Assolutamente sì. Freud diceva che il primo Io è un Io corporeo. Come bambini percepiamo di esistere e di essere amati attraverso il corpo. Da lì parte l’autostima (o la disistima).
Possiamo affermare che l’ossessione per il naso piccolo e dritto sia un retaggio dei canoni di bellezza occidentali?
Sì, direi che si può affermare, ammesso e concesso che i canoni cambiano continuamente, il nasino alla francese rappresenta uno dei canoni di bellezza occidentali. Come tale, idealizzato come “perfezione”, attrae tutti coloro che non si sentono perfetti, ma che se lo fossero credono che potrebbero essere (o essere stati) amati. Questo è l’inganno relazionale.
Dal punto di vista psicologico, rifarsi il naso (o un’altra parte del corpo) potrebbe aiutare?
Questo è il punto. Apparentemente sì. Di fatto, appena ci si rifà una parte, si scopre che questo non ci fa essere amati come credevamo. Ergo, dopo un certo tempo la tentazione si sposta su un’altra parte, che diventa la parte indiziata, che se fosse stata perfetta, allora ci avrebbe permesso ammirazione e affetto. Chi ci cade rischia davvero di non fermarsi più, come spesso accade. Un’operazione dietro l’altra.

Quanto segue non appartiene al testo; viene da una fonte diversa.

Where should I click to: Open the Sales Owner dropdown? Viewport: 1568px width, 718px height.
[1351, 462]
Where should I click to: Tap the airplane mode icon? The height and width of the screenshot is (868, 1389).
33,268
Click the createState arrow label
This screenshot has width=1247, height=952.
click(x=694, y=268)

Quindi, la chirurgia plastica potrebbe essere un semplice palliativo?
La chirurgia plastica è un palliativo per i casi più gravi, poiché innesca una spirale senza fine. Per carità, poi ci sono anche dei casi nei quali effettivamente c’è una necessità oggettiva medico/sociale, per cui vale la pena intervenire. Ripeto: rari casi.
Una donna che ricorre alla rinoplastica, potrebbe avere dei problemi successivi all’operazione? Per esempio, potrebbe sentire di aver commesso un errore perdendo parte della sua identità?

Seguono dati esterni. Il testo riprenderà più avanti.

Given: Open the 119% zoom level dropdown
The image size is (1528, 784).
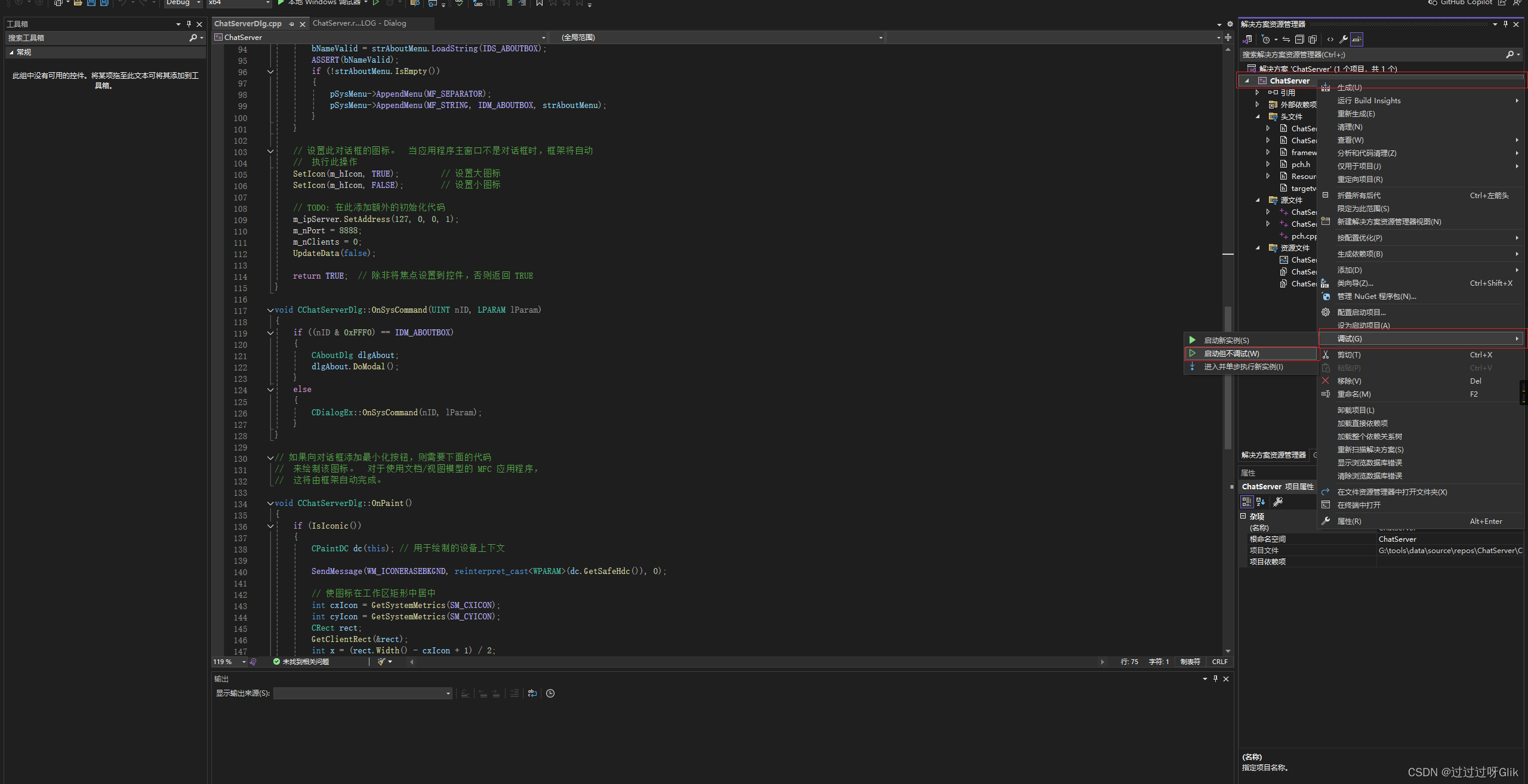Looking at the screenshot, I should click(x=244, y=662).
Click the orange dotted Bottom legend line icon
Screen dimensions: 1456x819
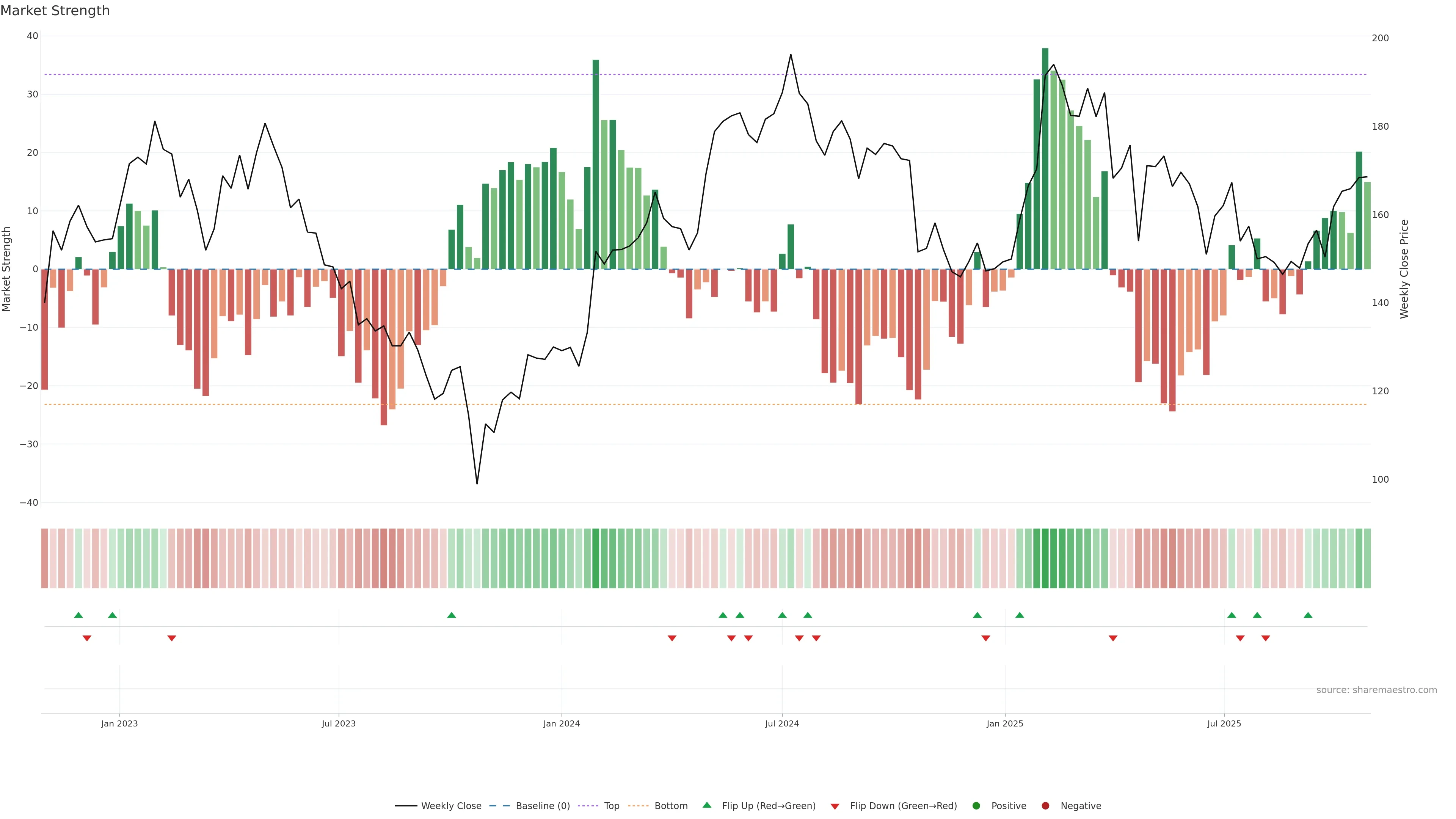point(638,805)
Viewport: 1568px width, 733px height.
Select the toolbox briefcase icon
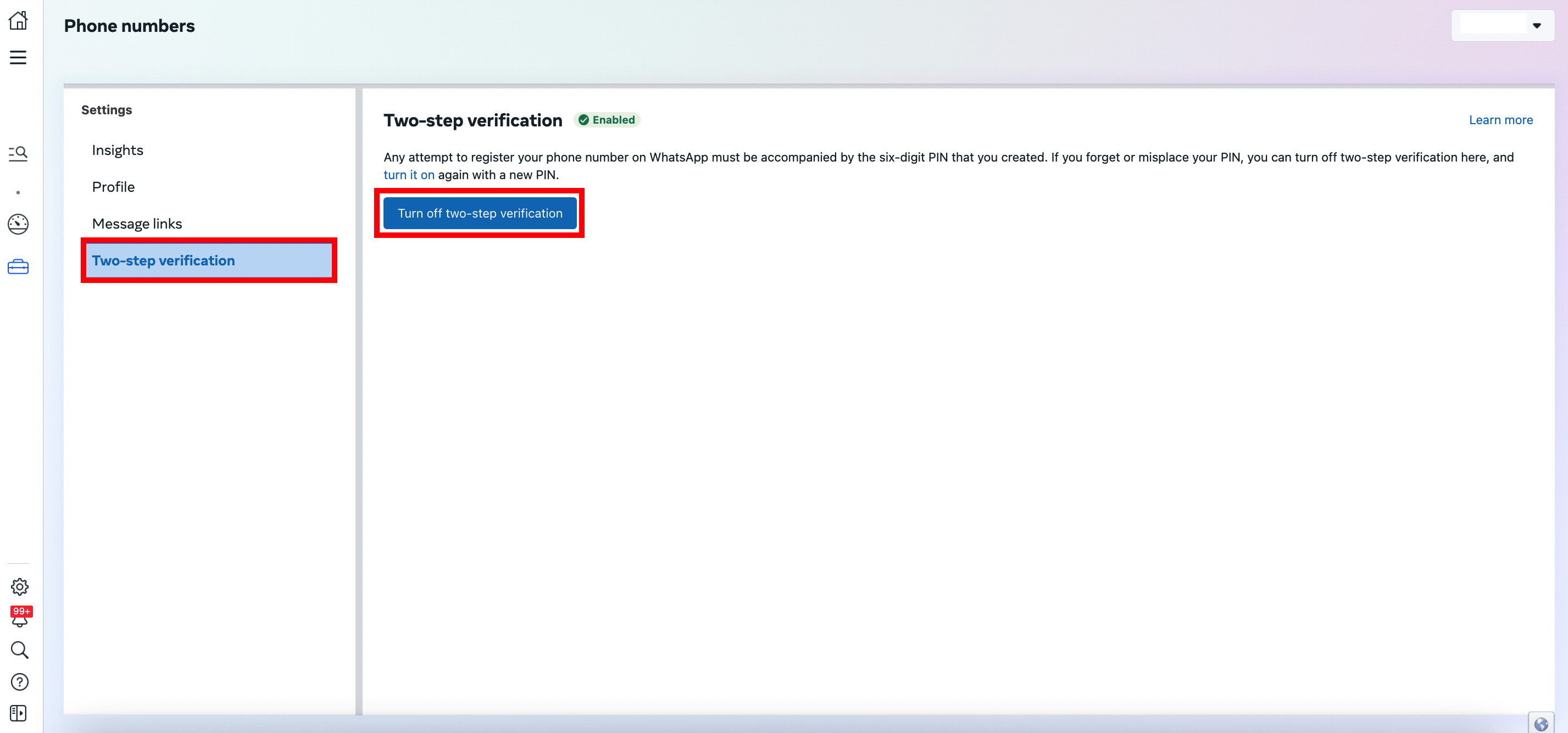[18, 266]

Questo a volte accade, quando si sente in colpa (o la fanno sentire in colpa), oppure comprende che si è snaturata per piacere agli occhi da chi comunque non ottiene di piacere. Quando accade è un buon segno: la persona sta comprendendo quello in cui è caduta.

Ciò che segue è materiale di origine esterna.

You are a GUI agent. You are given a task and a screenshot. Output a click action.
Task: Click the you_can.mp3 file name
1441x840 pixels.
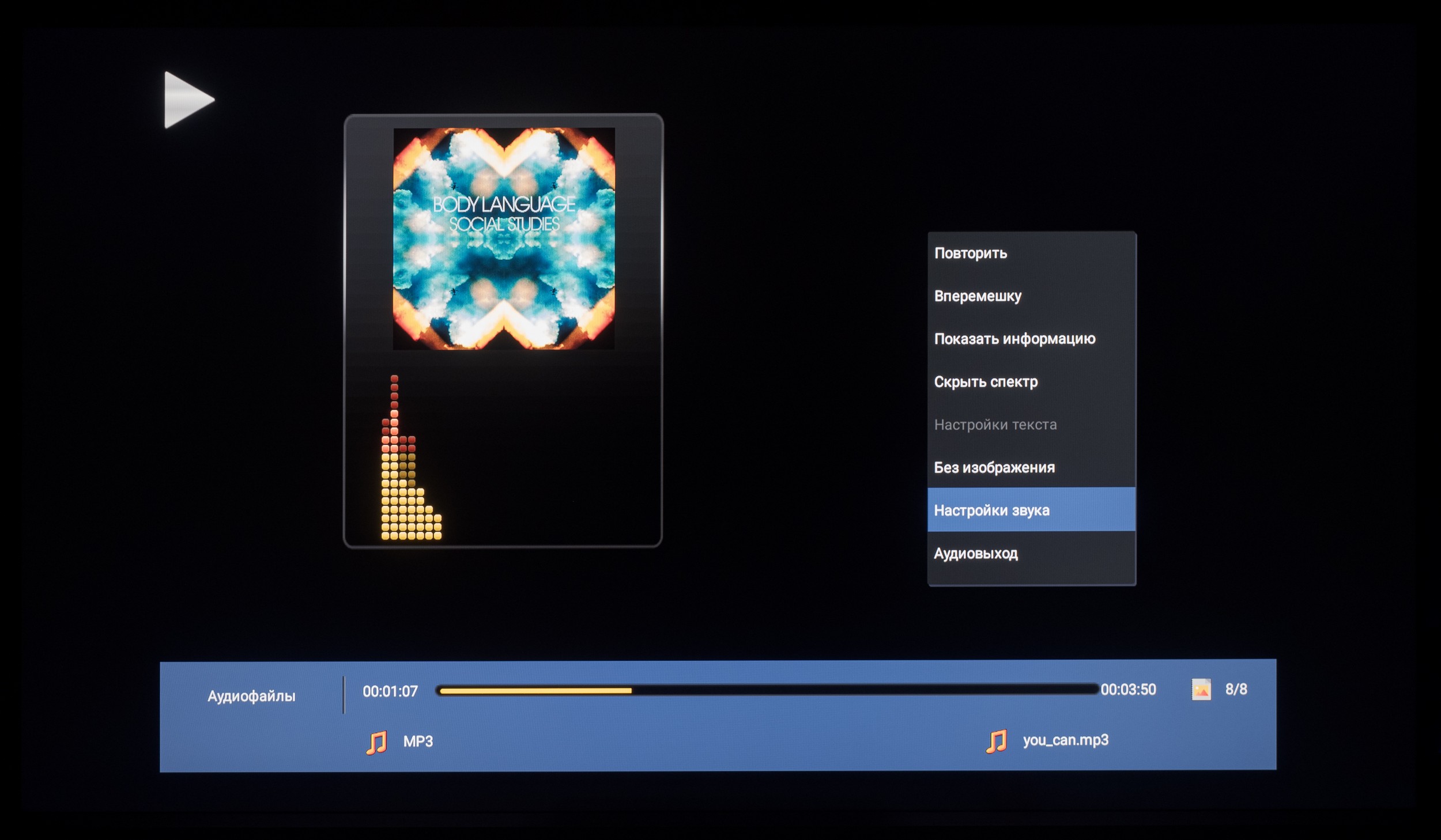[x=1065, y=740]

La chirurgia estetica, in questo caso la rinoplastica, fatta solo per compiacere gli altri, come il proprio compagno di vita. Che risvolti potrebbe avere nel tempo?
Ho ascoltato diversi racconti da molti pazienti. Accade che quando la persona per cui si è fatta un’operazione ci lascia, si accende una rabbia feroce verso chi pensavamo di aver ottenuto l’affetto. L’inganno qui viene scoperto e la delusione è davvero feroce. Ci vuole poi tanto tempo per rimarginare questo tipo di ferite. L’autostima si abbassa e diventa ancora più difficile riprendersi.
Tornando alla dismorfofobia, come funziona la terapia?
La terapia è davvero molto complessa. Bisogna riannodare tutti i nodi ad uno ad uno, partendo dalle esperienze infantili di base che hanno creato tali credenze e che ci hanno fatto vedere in quel certo modo.
Ho scritto due libro sull’argomento, La sindrome del brutto anatroccolo, che è un libro divulgativo, e Chirurgia estetica mentale, che è un libro tecnico in cui ho cercato di spiegare come si creano tali immagini negative e come potersene liberare.
Per un buon risultato bisogna lavorare almeno per un anno con un incontro a settimana. Si parte dal rapporto con i genitori e come ci hanno visto, argomento che in molte persone suscita sempre moltissime resistenze, per questo la maggior parte delle persone preferisce la chirurgia estetica, così non deve mettere in discussione dentro di sé le figure di attaccamento. In effetti non è un processo né facile né indolore. Però posso dire di sicuro, dopo quasi vent’anni di esperienza, che guarisce in profondità.
Come si lavora sul concetto di benessere interiore, ovvero qual è la strada da percorrere per stare bene con sé stessi, a prescindere da un naso che non si ama o da altre parti di sé che si considerano difetti?
Lavorare sull’amare chi siamo, il bambino che siamo stati, soprattutto con i nostri difetti e con ciò che non ci piace! Comprendere che chi non ci ama per quello che siamo, non ci ama, né ci amerebbe se fossimo diversi. Credo che questo sia il cuore del benessere interiore.